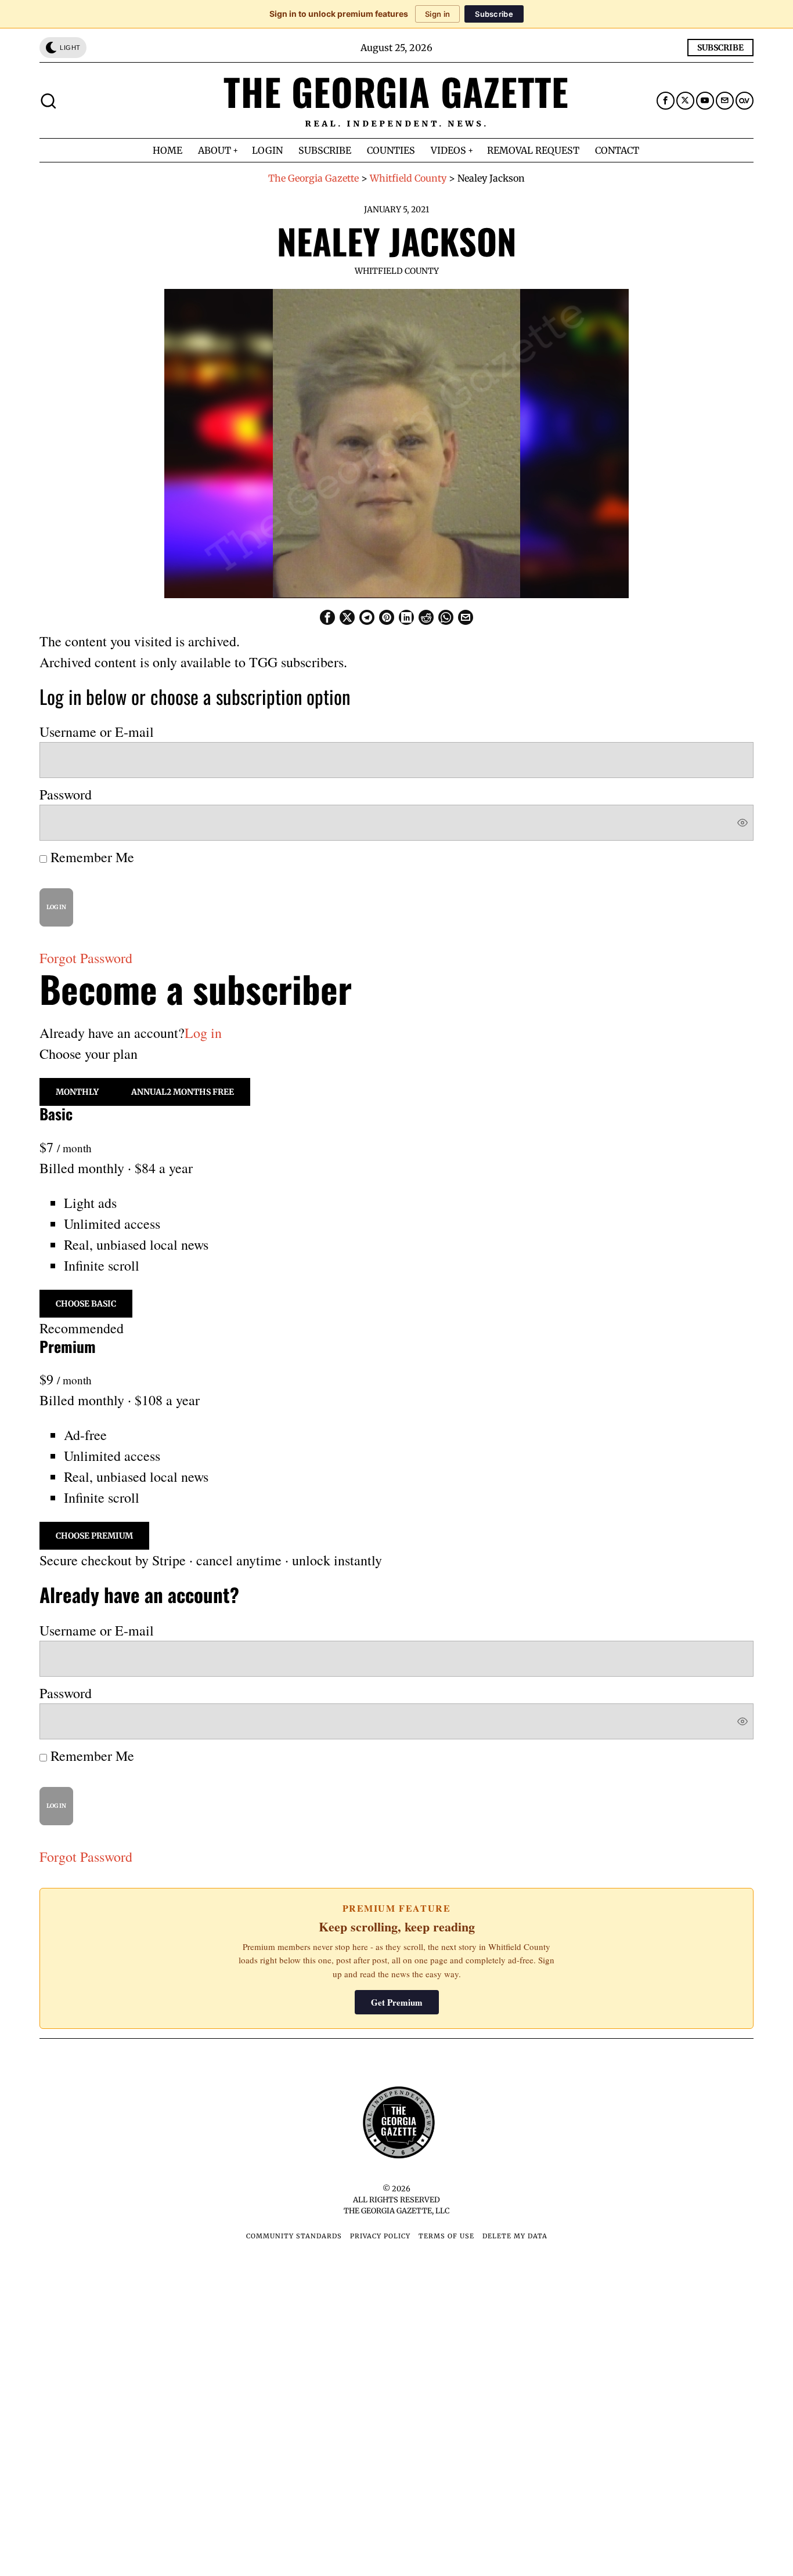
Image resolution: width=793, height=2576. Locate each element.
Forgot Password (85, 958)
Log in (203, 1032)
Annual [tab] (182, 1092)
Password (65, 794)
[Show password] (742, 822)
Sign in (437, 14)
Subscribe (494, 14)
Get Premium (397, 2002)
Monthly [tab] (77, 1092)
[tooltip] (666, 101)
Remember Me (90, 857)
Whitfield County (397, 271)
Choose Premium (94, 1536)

■ ■ ■

## [Problem to work on]
Give back exactly the lines from the one with "Password (65, 794)" through the final line of the material, both ends included, and no others.

## [Expected output]
Password (65, 794)
[Show password] (742, 822)
Sign in (437, 14)
Subscribe (494, 14)
Get Premium (397, 2002)
Monthly [tab] (77, 1092)
[tooltip] (666, 101)
Remember Me (90, 857)
Whitfield County (397, 271)
Choose Premium (94, 1536)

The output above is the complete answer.